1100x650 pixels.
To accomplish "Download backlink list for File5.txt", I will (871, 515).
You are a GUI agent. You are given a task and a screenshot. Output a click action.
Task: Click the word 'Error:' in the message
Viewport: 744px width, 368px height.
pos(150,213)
---+---
WORK INSTRUCTION: The records above need to be written out again. Keep them exact.

SOLUTION TO THIS EXERCISE:
1100x650 pixels.
To accomplish "Download backlink list for File5.txt", I will (871, 515).
You are a GUI agent. You are given a task and a screenshot. Output a click action.
Task: Click the word 'Error:' in the message
Viewport: 744px width, 368px height.
pos(150,213)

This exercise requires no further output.